--- INPUT RECORDS Enclosed Below ---
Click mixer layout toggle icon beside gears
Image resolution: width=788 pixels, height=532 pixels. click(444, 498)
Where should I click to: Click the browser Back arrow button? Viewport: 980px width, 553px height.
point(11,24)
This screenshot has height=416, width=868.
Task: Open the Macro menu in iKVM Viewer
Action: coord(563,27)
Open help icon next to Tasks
--- End of Enclosed INPUT RECORDS ---
— REQUIRED WORK —
Your reply must repeat the entries above exactly and in full.

— YOUR RESPONSE —
Click mixer layout toggle icon beside gears
Image resolution: width=788 pixels, height=532 pixels. click(444, 498)
Where should I click to: Click the browser Back arrow button? Viewport: 980px width, 553px height.
point(11,24)
This screenshot has height=416, width=868.
Task: Open the Macro menu in iKVM Viewer
Action: coord(563,27)
Open help icon next to Tasks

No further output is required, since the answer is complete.